Saturday, 24 December 2016

Two men who hijacked an aircraft and threatened to blow it up had a grenade and guns that were both fake.


Two men who hijacked an aircraft and threatened to blow it up had a grenade and guns that were both fake.

The pair surrendered peacefully after several hours of negotiations at Malta International Airport, where the internal Libyan flight had been diverted. The hijackers, named as Libyans Suhah Mussa and Ahmed Ali, gave themselves up after allowing passengers and then some crew off the Afriqiyah Airways jet. The pair, believed to be aged in their twenties, later left the plane with the rest of the crew. Maltese soldiers found a second pistol when they searched the aircraft.

The Maltese prime minister, Joseph Muscat, said their weapons had been examined and were found to be replicas. The Airbus A320, with 111 passengers and six crew on board, was travelling from the Libyan city of Sabha to the capital Tripoli when it was forced to land in Malta on Friday morning.
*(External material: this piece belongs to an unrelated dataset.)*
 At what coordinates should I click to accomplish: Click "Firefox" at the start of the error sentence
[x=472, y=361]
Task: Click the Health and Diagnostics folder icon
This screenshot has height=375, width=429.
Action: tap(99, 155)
The hijackers initially wanted the plane to be flown to Rome but it ended up in Malta due to fuel limitations. All flights to the airport were immediately diverted. Mr Muscat said his government had told the hijackers to release all the passengers before there could be any talks. He said: "This request was negotiated and eventually accepted, and passengers were released in consecutive groups."
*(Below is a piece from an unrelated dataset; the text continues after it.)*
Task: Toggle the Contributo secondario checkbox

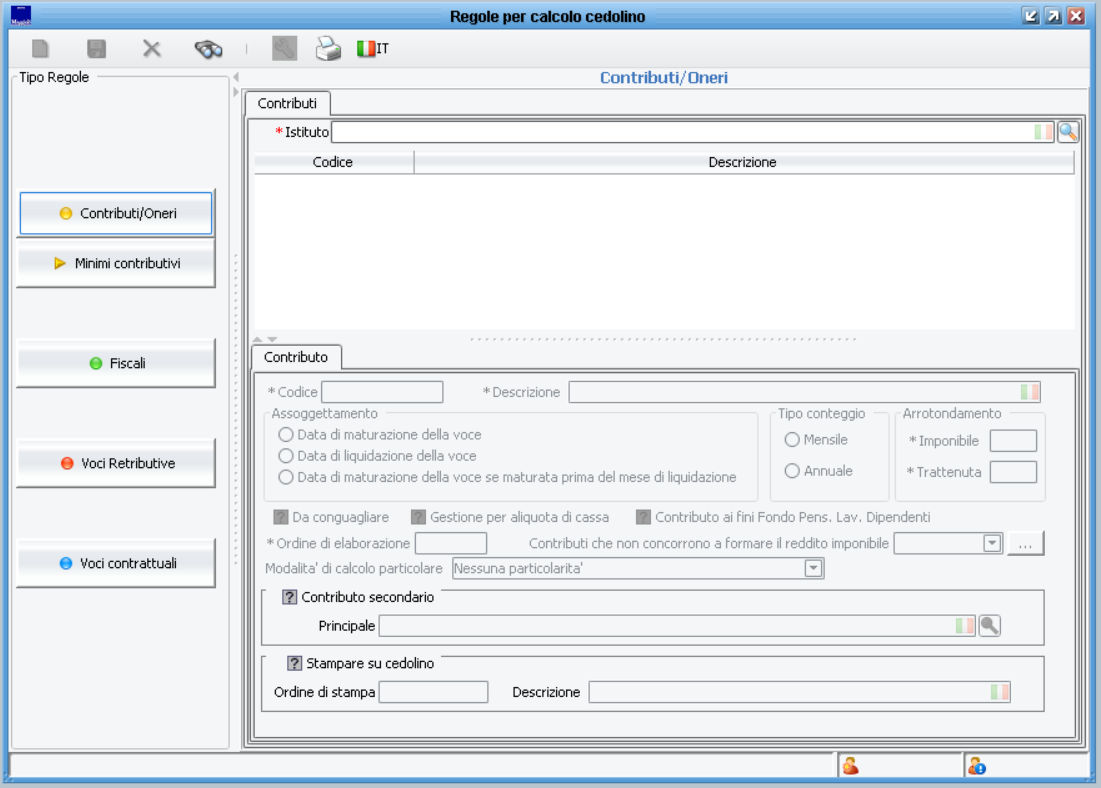Action: tap(290, 597)
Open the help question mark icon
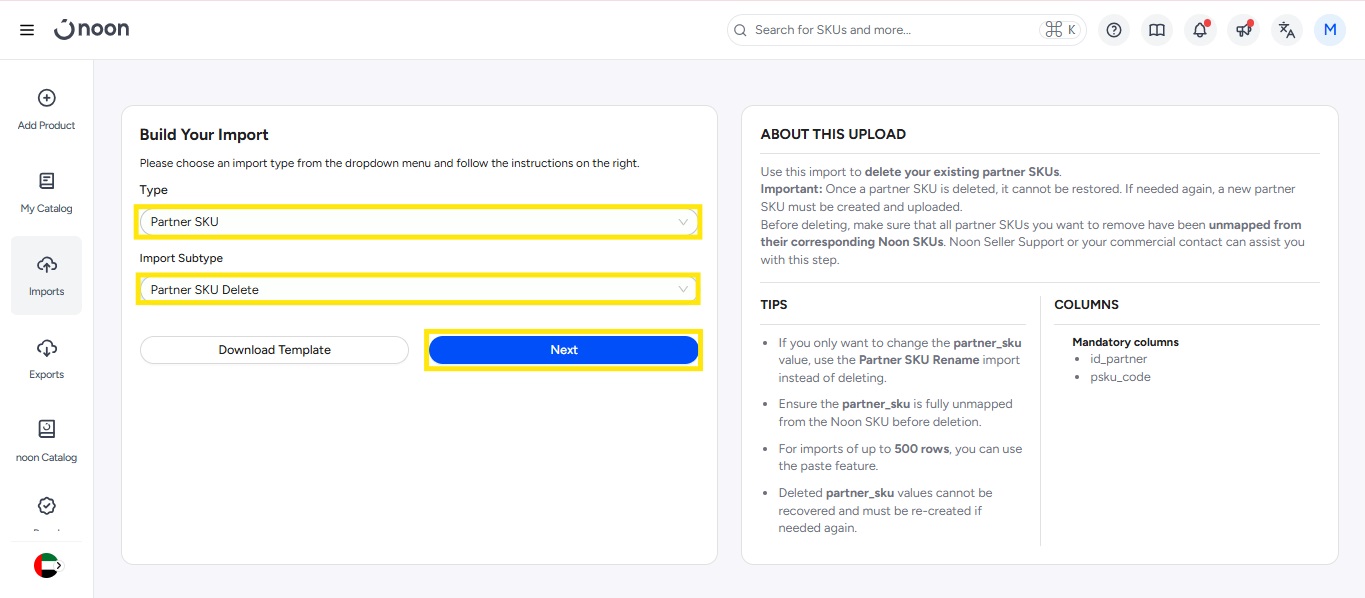 click(x=1114, y=30)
In a series of tweets, Mr Muscat said 65 people had been allowed to leave, then another 44, including some crew, followed by the hijackers and the final crew members.

The passengers were being questioned by police and will then return to Libya on another Afriqiyah Airways jet, while the hijackers are being interrogated. At one point during the hijacking a man, believed to be one of the perpetrators, briefly appeared with a plain green flag at the top of steps outside the aircraft.

The flag was thought to be of Libya when it was ruled by former dictator Colonel Muammar Gaddafi. The plane's pilot Ali Milad told Libyan TV the hijackers had been seeking political asylum in Europe and wanted to set up a political party called "the New Fateh". But the Maltese prime minister said the pair had not issued any demands. Fateh is a reference to Gaddafi, who led the Fate revolution after his coup in 1969 and was killed in 2011 after being overthrown in an uprising.